Anonymous 0 Comments

Some of what you see is long exposure photography, where the camera is attached to a telescope that moves with the rotation of the Earth. Some photography you see of distant galaxies, etc are not photographs, or are only infrared and the astronomers add false color later.

Anonymous 0 Comments

So you can search this sub for “how do cameras work” for more detail, but you need the TL;DR: that photography is literally “capturing light”. And the more massive your… light capture device, the more light you’re going to capture. So being a “massive telescope” _really_ helps.

You know how you see [long exposure](https://www.google.com/search?q=long+exposure) images? That’s a camera keeping the shutter open and absorbing more light as it streaks by.

These massive telescopes can keep the “shutter” open for ages, and can move around so they’re pointing at the same patch of sky. That way get sharp images rather than streaks.

There’s also no atmosphere in space to distort things.

Finally, a _lot_ of post-processing happens after images are taken.

**EDIT** to add that for planets in the solar system, we actually send spaceships over to take up-close pictures.

Anonymous 0 Comments

Don’t overestimate how detailed they are.
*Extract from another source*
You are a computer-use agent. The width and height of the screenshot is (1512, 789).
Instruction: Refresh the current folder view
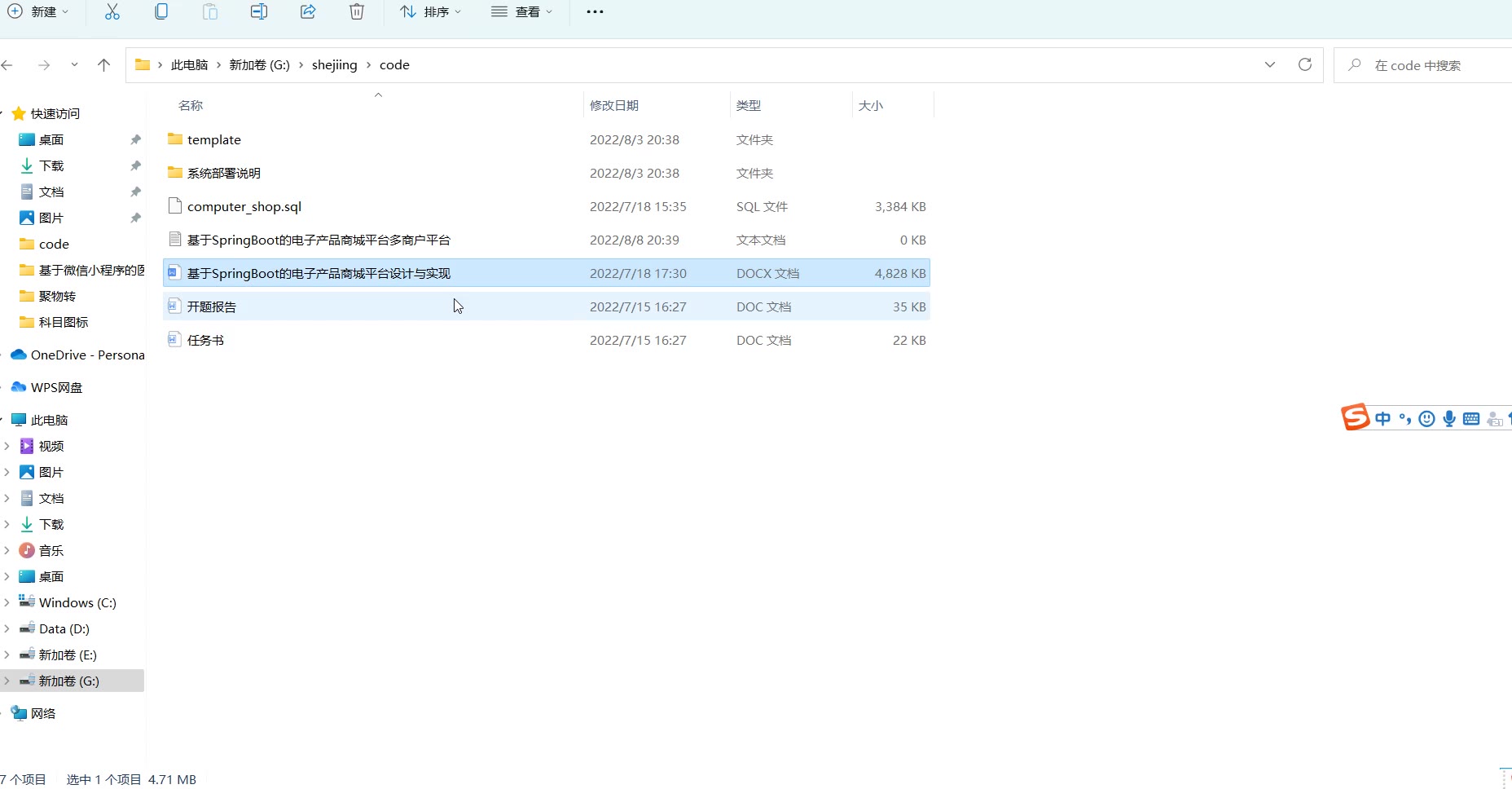pyautogui.click(x=1305, y=64)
They’re showing a lot of features, but those features are very, very large.

When you see swirls in the atmosphere of Jupiter, like on this page:
https://solarsystem.nasa.gov/planets/jupiter/in-depth/

Be sure to look at the size comparison: those details you’re looking at are the size of Earth. Something as small as, say, Alaska, you probably wouldn’t be able to see, because the pictures aren’t that detailed.

Anonymous 0 Comments

>I know we get them through massive telescopes…. But how do they capture images so far away? How do they work?

Actually, quite a lot of them are from very light telescopes – ones attached to interplanetary probes sent to explore the planets. Quite often these images are mosaics, stitched together from multiple pictures.

Anonymous 0 Comments

Most of the super-sharp super-detailed photos you see of planets were not taken from telescopes on Earth. They were taken by relatively normal cameras attached to interplanetary space probes that we launched from Earth and flew close to that planet.

Even the best planet photos from the biggest Earth-based telescopes (and even space telescopes that orbit near Earth) look terrible compared to the images sent back from space probes like Voyager, Cassini-Huygens, etc. The further the planet, the worse images we can get from Earth. Objects like Pluto show up as pixellated blobs on even the most advanced telescopes.